Implementation of the transportation simplex method proceeds as follows:
1. Initialization step: Construct an initial basic feasible solution. Go to the optimality test.
2. Iterative step:
– Determine the entering basic variable. Select the non-basic variable xij having the largest (in absolute terms) negative value of ( cij−ui−vj ). —– Determine the leaving basic variable. Identify the chain reaction required to retain feasibility when the entering basic variable is increased. From among the donor cells, select the basic variable having the smallest value.
– Determine the new basic feasible solution. Add the value of the leaving basic variable to the allocation for each recipient cell. Subtract this value from the allocation for each donor cell.
3. Optimality test: Derive the ui and vj by selecting the row having the largest number of allocations and setting its ui =0 and then solving the set of equations cij = ui + vj for each (i, j) such that xij is basic. If (cij − ui − vj) ≥ 0 for every (i, j) such that xij is non-basic, then the current solution is optimal, so stop. Otherwise, go back to step 2.

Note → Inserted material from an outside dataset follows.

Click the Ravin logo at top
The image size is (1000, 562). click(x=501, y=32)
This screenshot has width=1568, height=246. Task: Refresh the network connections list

Network representations are widely used in distribution, project planning, facilities location resource management, and financial planning. A network representation provides the most powerful visual and conceptual aid for describing the relationships between the components of systems. A network consists of a set of points and a set of lines connecting certain pairs of the points which are called nodes. The lines are called arcs. Arcs are labeled by naming the nodes at either end; AB is the arc between nodes A and B. The arcs of a network may have a flow of some type through them. If flow through an arc is allowed only in one direction, the arc is said to be a directed arc. If the flow through an arc is allowed in both directions, the arc is said to be an undirected arc. A network that has only directed arcs is called a directed network. If all of its arcs are undirected, the network is said to be an undirected network. A network with a mixture of directed and undirected arcs can be converted into a directed network by replacing each undirected arc by a pair of directed arcs in opposite directions. When two nodes are not connected by an arc, they may be connected by a path that is define as a sequence of distinct arcs connecting these nodes. When some or all of the arcs in the network are directed arcs, we then distinguish between directed paths and undirected paths. A directed path from node i to node j is a sequence of connecting arcs whose direction is toward node j, so that flow from node I to node j along this path is feasible. An undirected path from node i to node j is a sequence of connecting arcs whose direction can be either toward or away from node j. To illustrate these definitions Figure 6.3 shows a typical directed network.
Figure 6.3 Example of a directed network.
Reporter’s Own Thoughts
I think the optimization method is one of the methods that have so many tools for the analyst to choose them according to the specific type of problem they trying to solve. I summarize the basic and some procedure of the tools but did not include the example which will make the explanation easier to understand but if you are interesting the example from the book is quite interesting.